§ SOURCE DATA:
_ _ _ _ _ _ _

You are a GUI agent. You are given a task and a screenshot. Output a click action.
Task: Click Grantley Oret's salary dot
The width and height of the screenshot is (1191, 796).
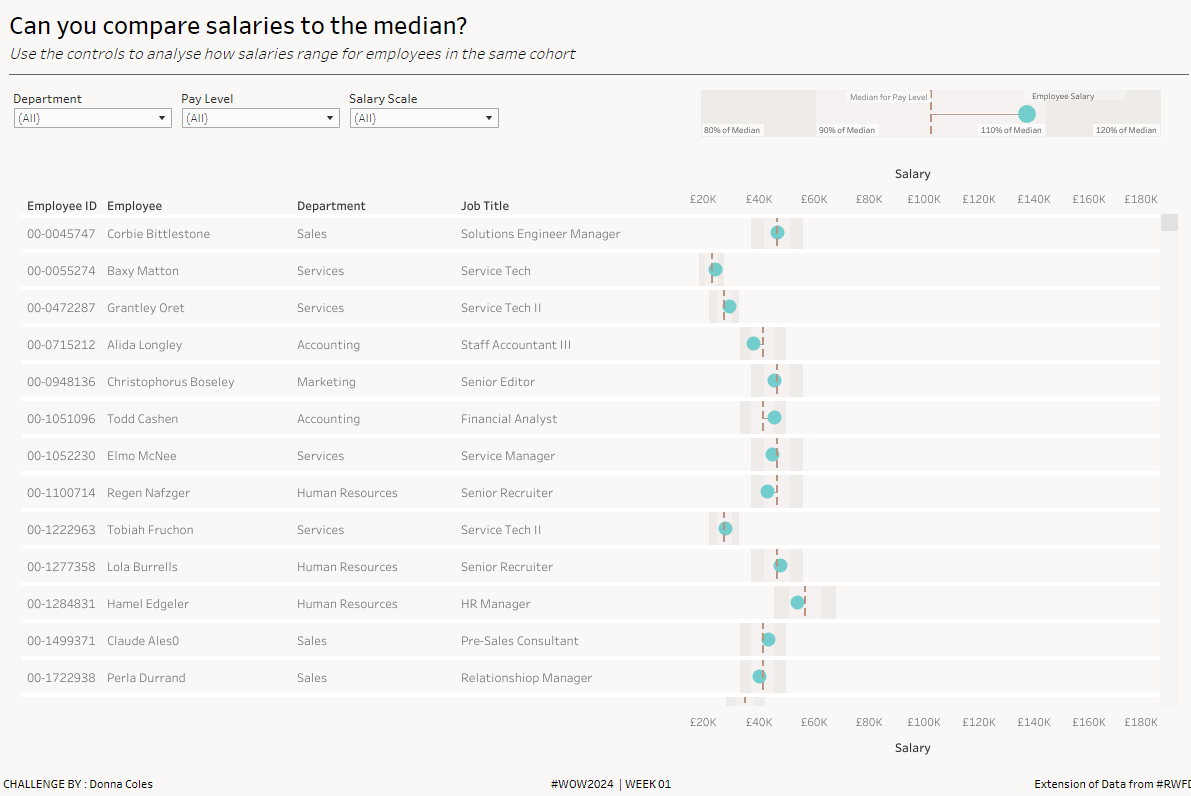click(730, 307)
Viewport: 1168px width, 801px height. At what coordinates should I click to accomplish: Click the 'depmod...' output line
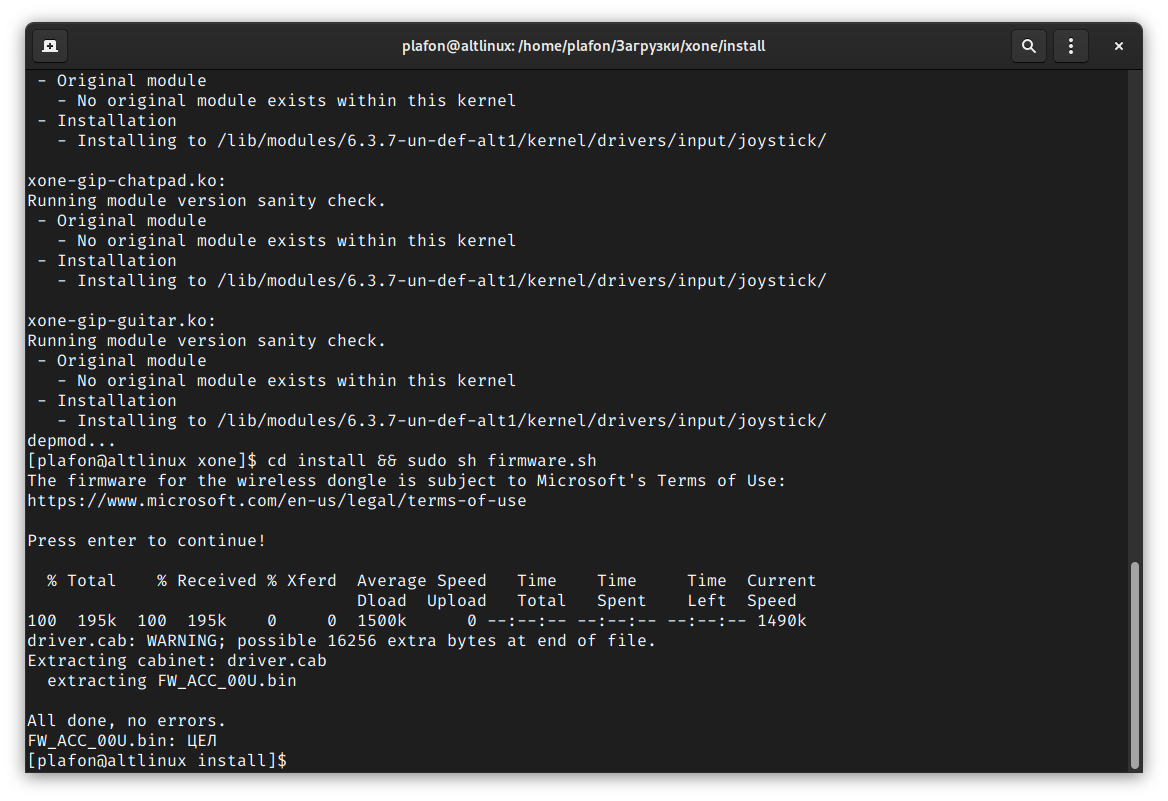[x=71, y=441]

_ _ _ _ _ _ _

§ THE PROBLEM:
Starting where a line contains "The width and" and finishing at the last line above, set down every line exactly as it reads, with no pictures.

§ FINISHED EXERCISE:
The width and height of the screenshot is (1191, 796).
click(730, 307)
Viewport: 1168px width, 801px height. At what coordinates should I click to accomplish: Click the 'depmod...' output line
[x=71, y=441]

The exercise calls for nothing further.